Poullis Michael, Pullan Mark, Chalmers John, Mediratta Neeraj
Department of Cardiac Surgery, Liverpool Heart and Chest Hospital, Liverpool, UK
Department of Cardiac Surgery, Liverpool Heart and Chest Hospital, Liverpool, UK.
Interact Cardiovasc Thorac Surg. 2015 Feb;20(2):172-7. doi: 10.1093/icvts/ivu345. Epub 2014 Oct 27.
EuroSCORE II, despite improving on the original EuroSCORE system, has not solved all the calibration and predictability issues. We investigated the sensitivity, specificity and predictability of original EuroSCORE and EuroSCORE II system in elderly patients.
The original logistic EuroSCORE and EuroSCORE II were assessed via receiver operator characteristic (ROC) and Hosmer-Lemeshow test probability analysis with regard to accuracy of predicting in-hospital mortality. Analysis was performed on isolated coronary artery bypass graft (CABG) (n = 2913), aortic valve replacement (AVR) (n = 814), mitral valve surgery (MVR) (n = 340), combined AVR and CABG cases (n = 517) and the above cases combined (n = 4584). Elderly was defined as ≥70 years old. Age <70 was used for comparative purposes.
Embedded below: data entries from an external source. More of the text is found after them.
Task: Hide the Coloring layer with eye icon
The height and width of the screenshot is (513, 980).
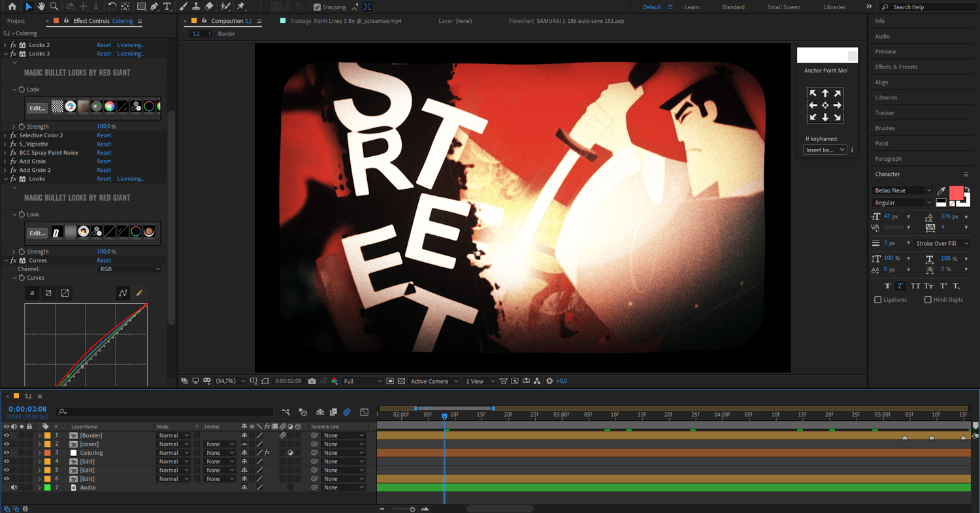Action: click(7, 453)
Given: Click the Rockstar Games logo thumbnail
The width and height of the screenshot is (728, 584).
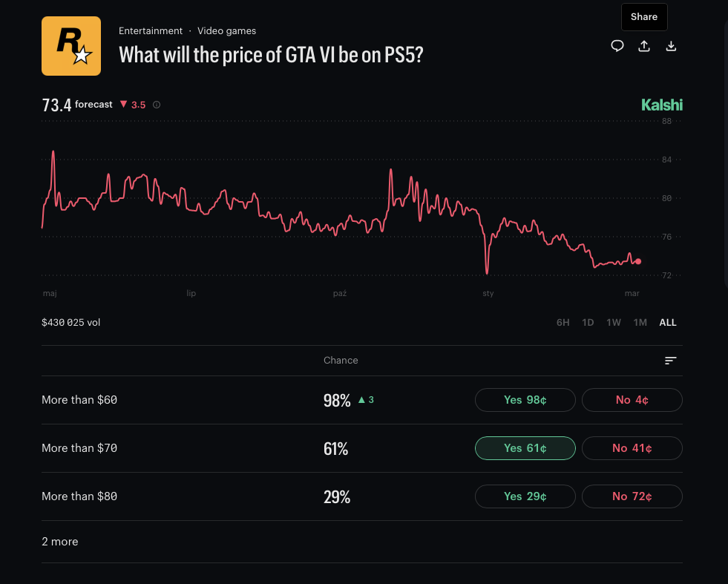Looking at the screenshot, I should (x=71, y=46).
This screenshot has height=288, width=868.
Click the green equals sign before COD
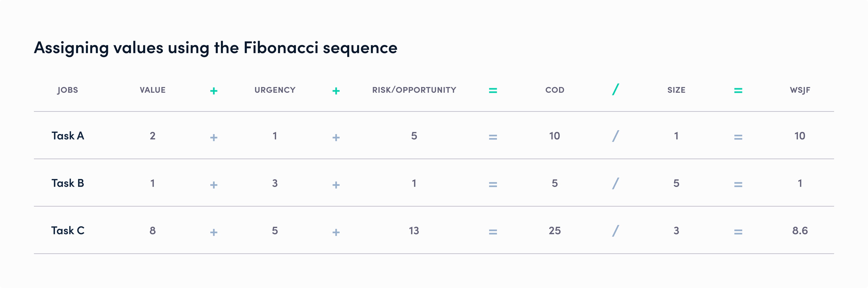tap(493, 90)
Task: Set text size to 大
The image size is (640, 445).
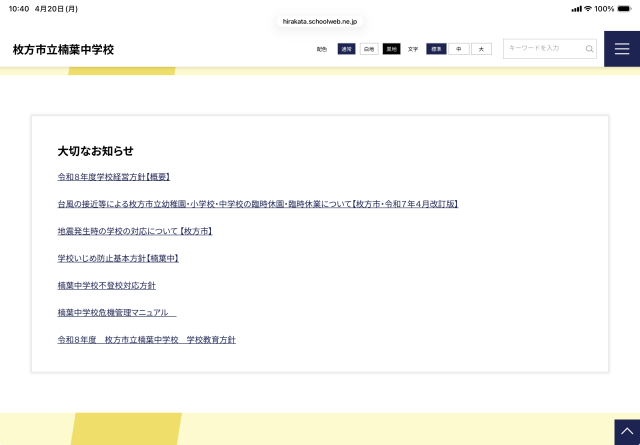Action: [x=481, y=49]
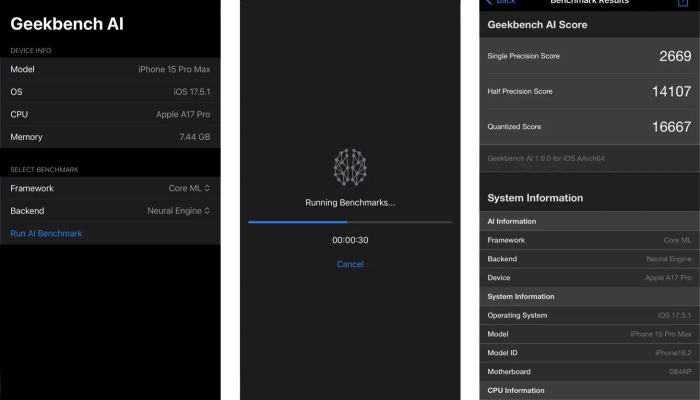This screenshot has width=700, height=400.
Task: Click the CPU Apple A17 Pro row
Action: click(110, 114)
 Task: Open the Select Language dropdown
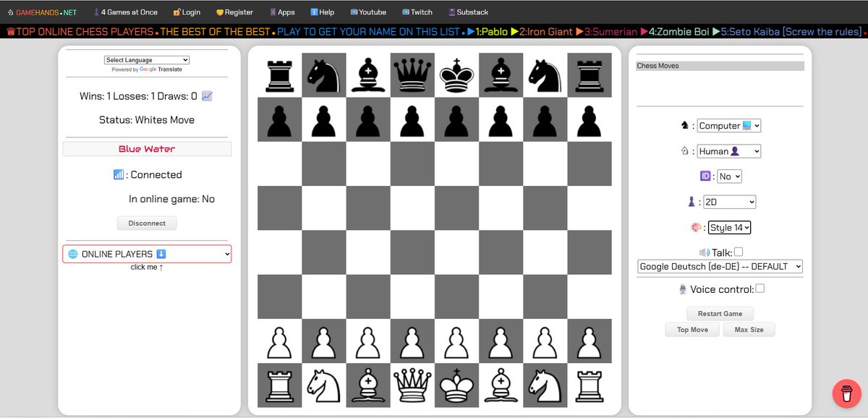click(146, 59)
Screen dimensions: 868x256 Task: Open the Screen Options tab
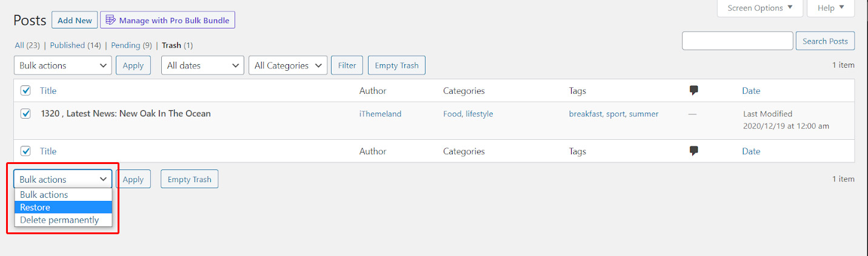[760, 8]
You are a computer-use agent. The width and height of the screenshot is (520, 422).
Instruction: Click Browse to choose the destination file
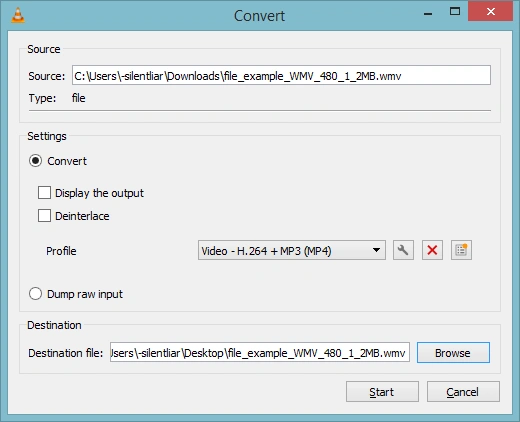tap(453, 352)
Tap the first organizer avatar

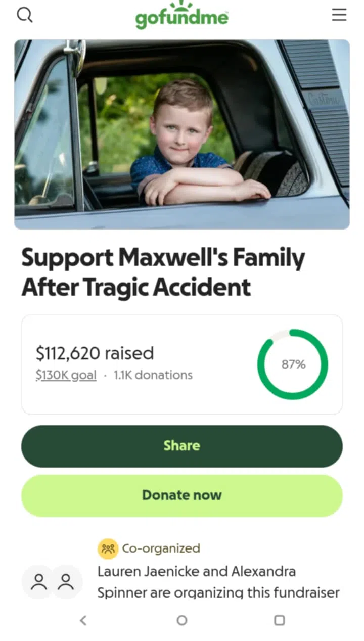(38, 582)
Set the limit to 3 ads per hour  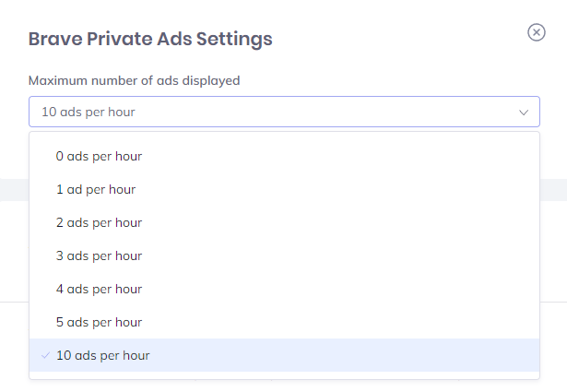tap(284, 256)
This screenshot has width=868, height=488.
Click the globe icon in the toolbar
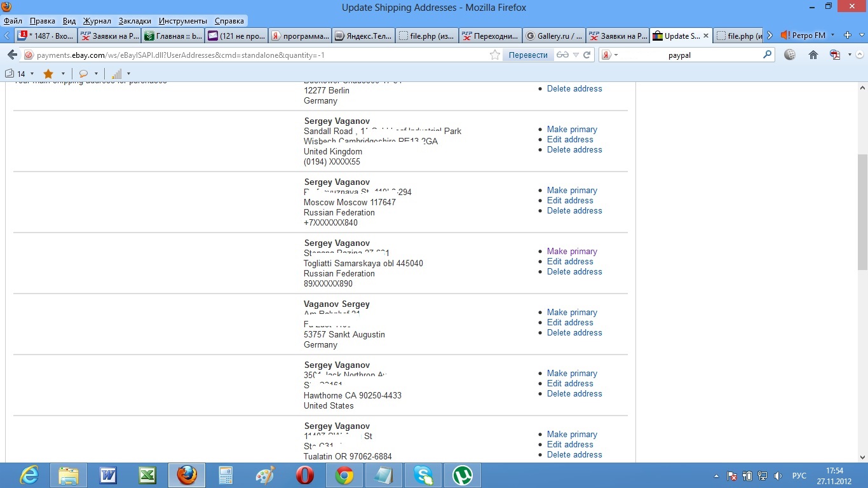click(x=790, y=55)
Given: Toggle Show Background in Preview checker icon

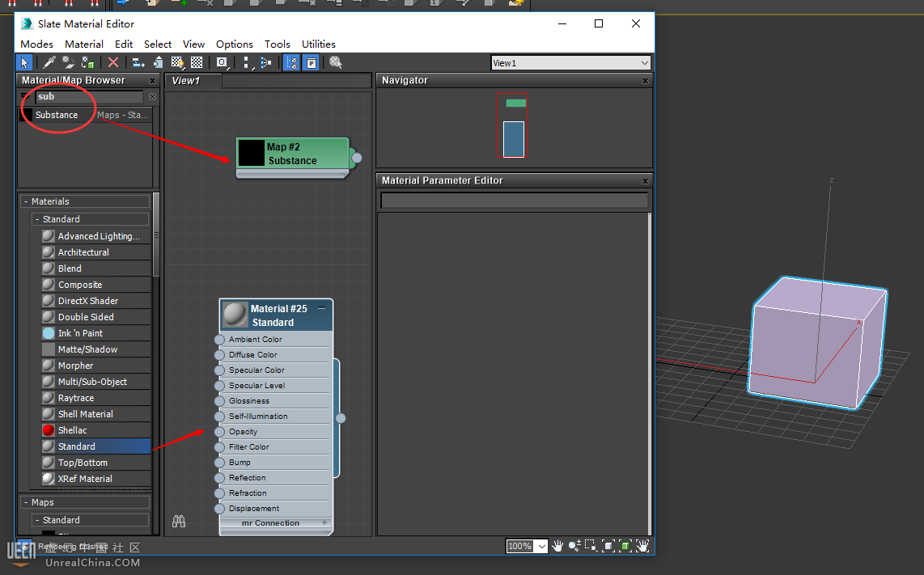Looking at the screenshot, I should pyautogui.click(x=197, y=62).
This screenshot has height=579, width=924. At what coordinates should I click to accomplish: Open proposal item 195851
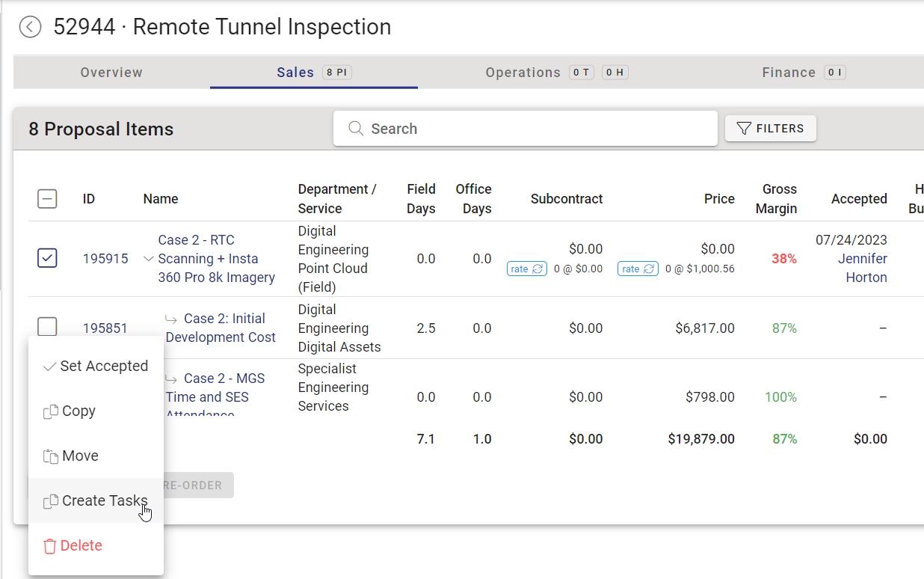[105, 327]
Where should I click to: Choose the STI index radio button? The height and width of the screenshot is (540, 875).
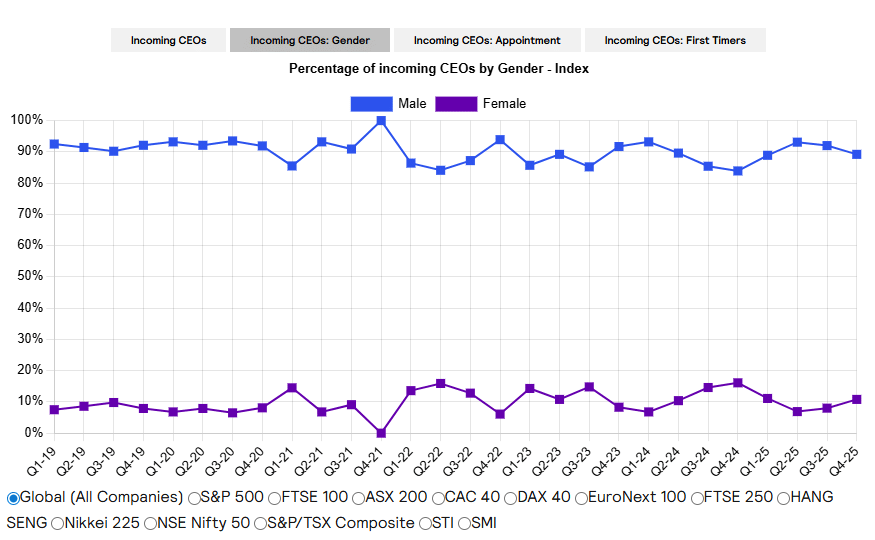(x=424, y=523)
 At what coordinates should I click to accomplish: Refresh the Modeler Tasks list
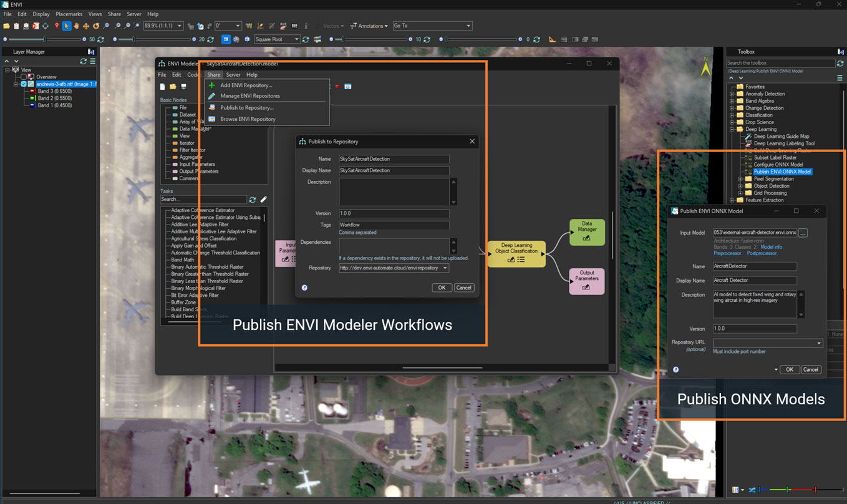(253, 200)
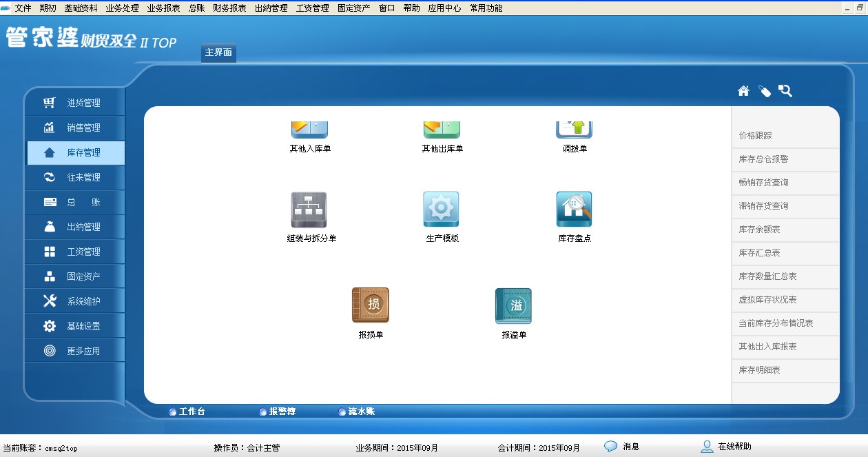Open the 其他入库单 icon
This screenshot has height=457, width=868.
(x=309, y=131)
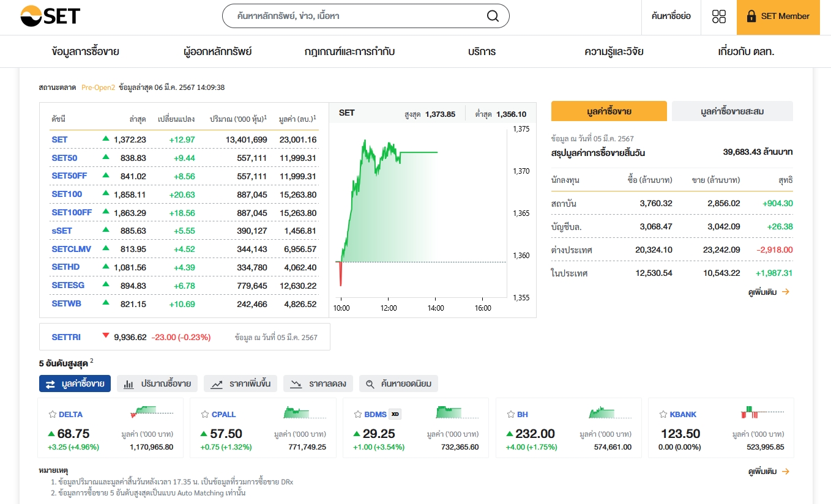831x504 pixels.
Task: Open the ความรู้และวิจัย navigation menu
Action: (x=614, y=52)
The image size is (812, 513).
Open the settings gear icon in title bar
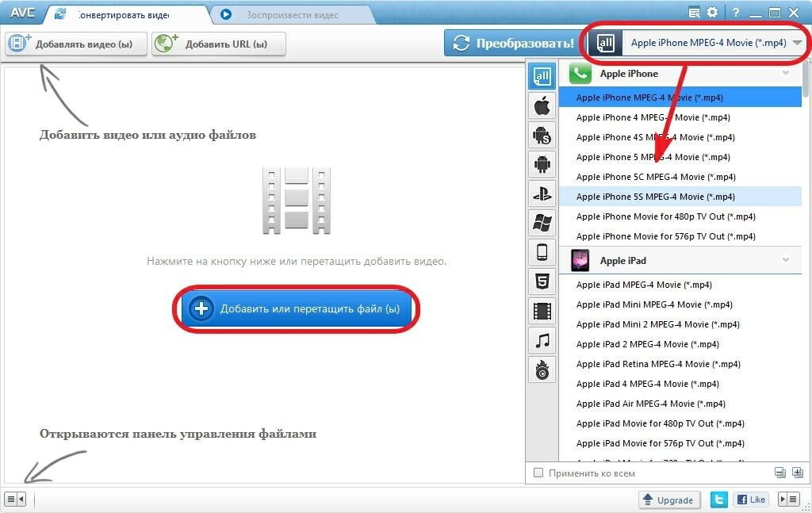tap(712, 13)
Institutional mortality was 2.9%, for all isolated CABG, AVR, MVR and combined AVR and CABG cases. In all patients aged ≥70 neither the original EuroSCORE nor EuroSCORE II had a ROC c-statistic above 0.7. For isolated CABG, the ROC c-statistic was not acceptable in patients ≥70 years of age, but was fine for patients under the age of 70 years. For isolated AVR the ROC c-statistic was good for patients aged less than 70 years of age for both risk models; however, the ROC was unacceptably low in patients aged ≥70 for both models. For isolated MVR, the ROC c-statistic and Hosmer-Lemeshow test probability was good for all patients regardless of age. For combined AVR and CABG, the ROC c-statistic was unacceptably low for all patients, regardless of age group using the original EuroSCORE, and in those aged ≥70 using the EuroSCORE II risk model. The original EuroSCORE had no issues with the Hosmer-Lemeshow test probability; however, EuroSCORE II had poor model predictability for all patients, P < 0.0001, and for isolated CABG, P = 0.05 and AVR, P = 0.06.
The original EuroSCORE and the EuroSCORE II risk models should be used with caution in patients aged 70 or older undergoing cardiac surgery in the modern era. Below the age of 70, both models are sensitive, specific and have good predictive power. Our work needs validation by other large groups.
欧洲心脏手术风险评估系统II(EuroSCORE II)尽管在原始EuroSCORE系统的基础上有所改进,但尚未解决所有校准和可预测性问题。我们研究了原始EuroSCORE和EuroSCORE II系统在老年患者中的敏感性、特异性和可预测性。
通过受试者工作特征(ROC)曲线和Hosmer-Lemeshow检验概率分析,评估原始逻辑EuroSCORE和EuroSCORE II对预测住院死亡率准确性的情况。对单纯冠状动脉搭桥术(CABG)(n = 2913)、主动脉瓣置换术(AVR)(n = 814)、二尖瓣手术(MVR)(n = 340)、AVR和CABG联合病例(n = 517)以及上述病例合并(n = 4584)进行分析。将年龄≥70岁定义为老年。年龄<70岁用于比较。
所有单纯CABG、AVR、MVR以及AVR和CABG联合病例的院内死亡率为2.9%。在所有年龄≥70岁的患者中,原始EuroSCORE和EuroSCORE II的ROC c统计量均未超过0.7。对于单纯CABG,年龄≥70岁患者的ROC c统计量不可接受,但70岁以下患者的该统计量良好。对于单纯AVR,两种风险模型在年龄<70岁的患者中ROC c统计量良好;然而,在年龄≥70岁的患者中,两种模型的ROC均低至不可接受。对于单纯MVR,无论年龄大小,所有患者的ROC c统计量和Hosmer-Lemeshow检验概率均良好。对于AVR和CABG联合病例,无论年龄组,使用原始EuroSCORE时所有患者的ROC c统计量均低至不可接受,使用EuroSCORE II风险模型时年龄≥70岁患者的该统计量也不可接受。原始EuroSCORE在Hosmer-Lemeshow检验概率方面没有问题;然而,EuroSCORE II对所有患者的模型预测性较差,P < 0.0001,对于单纯CABG,P = 0.05,对于AVR,P = 0.06。
在当代,对于年龄70岁及以上接受心脏手术的患者,应谨慎使用原始EuroSCORE和EuroSCORE II风险模型。70岁以下,两种模型均敏感、特异且具有良好的预测能力。我们的研究需要其他大型研究组进行验证。